Supported System Properties

The following optional system properties can be set (via nested <sysproperty> elements within the <testng> element) in order to customise the report output:

org.uncommons.reportng.coverage-report
A relative or absolute URL that links to a test coverage report.
org.uncommons.reportng.escape-output
Used to turn off escaping for log output in the reports (not recommended). The default is for output to be escaped, since this prevents characters such as '<' and '&' from causing mark-up problems. If escaping is turned off, then log text is included as raw HTML/XML, which allows for the insertion of hyperlinks and other nasty hacks.
org.uncommons.reportng.failures-only
Defaults to "false". If set to "true", the generated report will not list successful tests.
org.uncommons.reportng.frames
Defaults to "true". If set to "false", generates the HTML report without using a frameset. No navigation page is generated and the overview page becomes the index page.
org.uncommons.reportng.locale
Over-rides the default locale for localised messages in generated reports. If not specified, the JVM default locale is used. If there are no translations available for the selected locale the default English messages are used instead. This property should be set to an ISO language code (e.g. "en" or "fr") or to an ISO language code and an ISO country code separated by an underscore (e.g. "en_US" or "fr_CA"). ReportNG 1.1 includes translations for the following languages: English, French and Portuguese. If you would like to contribute translations for other languages, please open an issue in the issue tracker and attach a translated version of the properties file.

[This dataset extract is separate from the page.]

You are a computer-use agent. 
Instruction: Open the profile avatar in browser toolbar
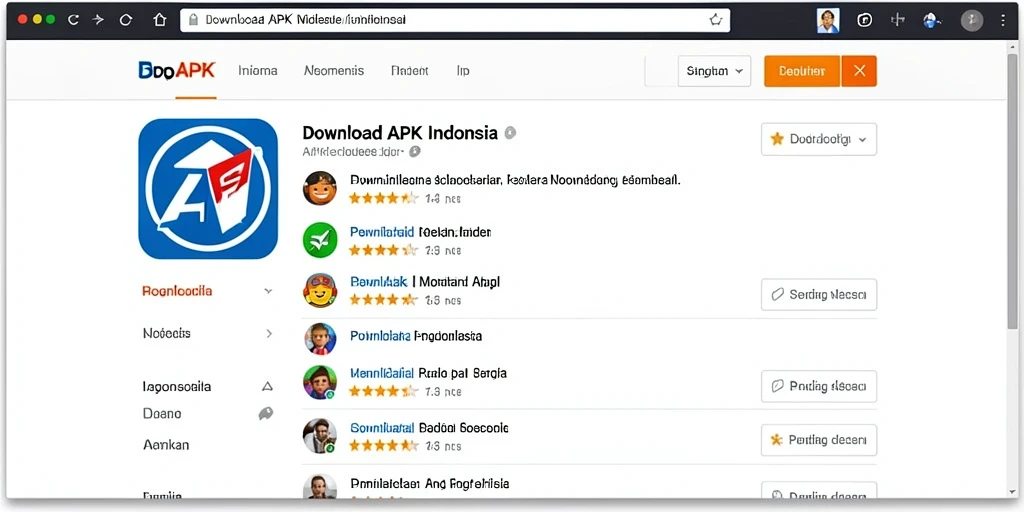click(827, 21)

org.uncommons.reportng.show-expected-exceptions
Set to "true" or "false" to specify whether the stack-traces of expected exceptions should be included in the output for passed test cases. The default is "false" because the presence of stack-traces for successful tests may be confusing.
org.uncommons.reportng.stylesheet
The path to a custom CSS file that over-rides some or all of the default styles used by the HTMLReporter. This allows the appearance of reports to be customised. See the default stylesheet for the classes and selectors that can be styled. For an example, see this version of the sample report, which uses the bundled hudsonesque.css file to customise the report's appearance.
org.uncommons.reportng.title
Used to over-ride the report title.
org.uncommons.reportng.xml-dialect
Controls the XML generated by JUnitXMLReporter. If set to "testng" (the default), then skipped tests appear as "skipped" in the XML. This is suitable for use with tools such as Hudson that understand the TestNG dialect of the XML format. Other tools, such as Ant's junitreport task, do not have a notion of skipped tests. For these tools the dialect can be set to "junit" and skipped tests will be marked as failures.
org.uncommons.reportng.velocity-log
Since version 1.1.3, ReportNG will no longer generate a Velocity log file by default. If you want a log file you should set this property to "true".